SALEM, N.H. —Barry Mawn said he wouldn't be alive today if it weren't for the firefighters who saved him several times on Sept. 11, 2001.

When two hijacked airplanes crashed into the World Trade Center, he was the assistant director of the FBI's New York City bureau headquartered just down the street. He was quickly thrust into the epicenter of each graphic scene witnessed by most Americans only on television.

Mawn, now 71, recalled the defining day Friday before the Greater Salem Rotary Club. He was an honorary guest at the group's annual Sept. 11 remembrance breakfast.

More than 50 Rotarians and first responders from Salem, Windham and Derry gathered in the garage of the Salem Central Fire Station on Main Street to remember the 2,996 lives lost 15 years ago.
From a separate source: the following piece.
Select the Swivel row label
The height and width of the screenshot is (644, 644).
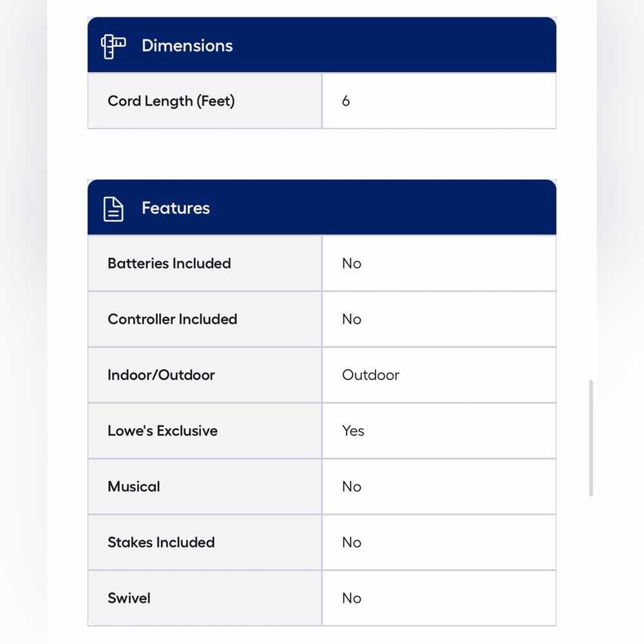pyautogui.click(x=129, y=598)
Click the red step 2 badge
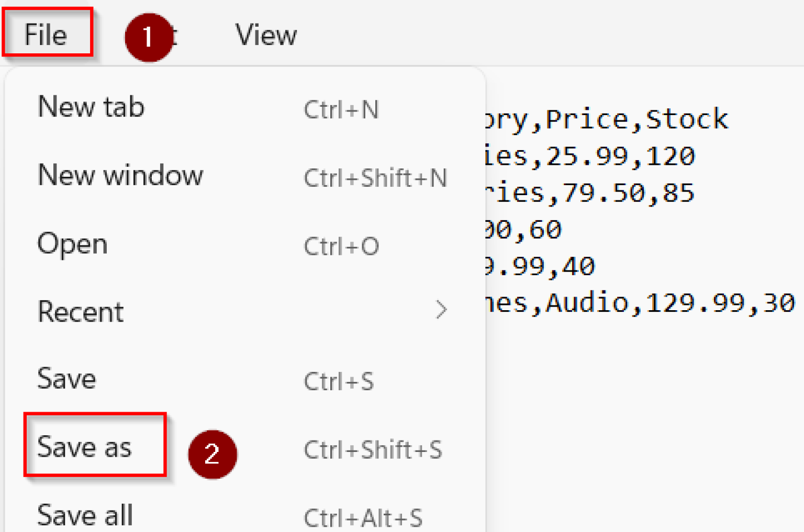The height and width of the screenshot is (532, 804). pyautogui.click(x=212, y=454)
The name of each victim was read to the crowd.

Mawn, who splits his retirement between Massachusetts and Florida, said he narrowly escaped becoming another statistic.
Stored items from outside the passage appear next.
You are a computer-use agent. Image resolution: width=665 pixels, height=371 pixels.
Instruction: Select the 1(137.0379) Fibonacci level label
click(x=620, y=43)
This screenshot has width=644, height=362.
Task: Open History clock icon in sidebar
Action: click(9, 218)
His office was so close to the city's business hub that he heard a bone-chilling boom. He described it as if a jet had broken the sound barrier on the nearby Hudson River.
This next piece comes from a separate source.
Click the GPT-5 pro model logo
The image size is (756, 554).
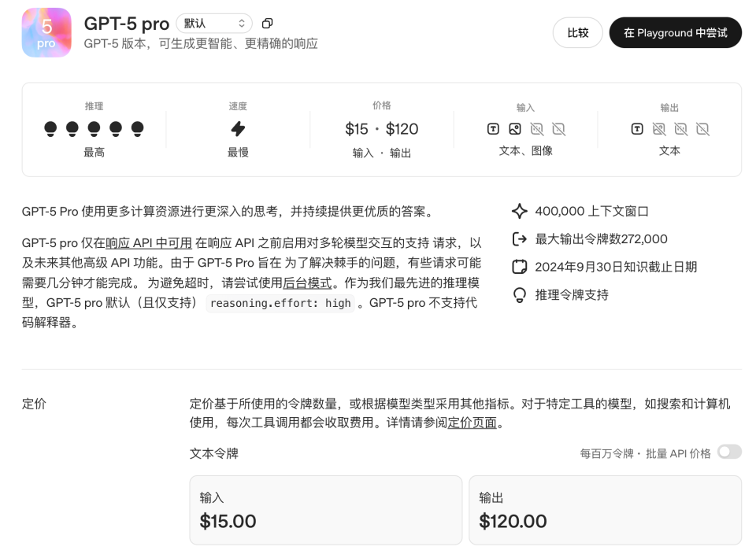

His assistant let out a scream that had him on his feet, running toward her. Her window provided the first glimpse of destructive chaos.

"People were turning to me and asking, 'What are we going to do next, boss?'" he said.

Past experience with high-profile cases — including the Olympic bombing in Atlanta, the "Unabomber" Ted Kaczynski and Boston mobster Whitey Bulger — were said to help in each decision that followed.

"I sent SWAT out with response teams," he explained. "And on second thought, I told them to send the terrorism attack force."

Mawn assigned himself to work directly with the police commander in the middle of the action. It was just before 9 a.m., and within minutes of arriving, another plane destroyed the second tower. 

It created an "ungodly rumble" the assistant FBI director said he would never forget.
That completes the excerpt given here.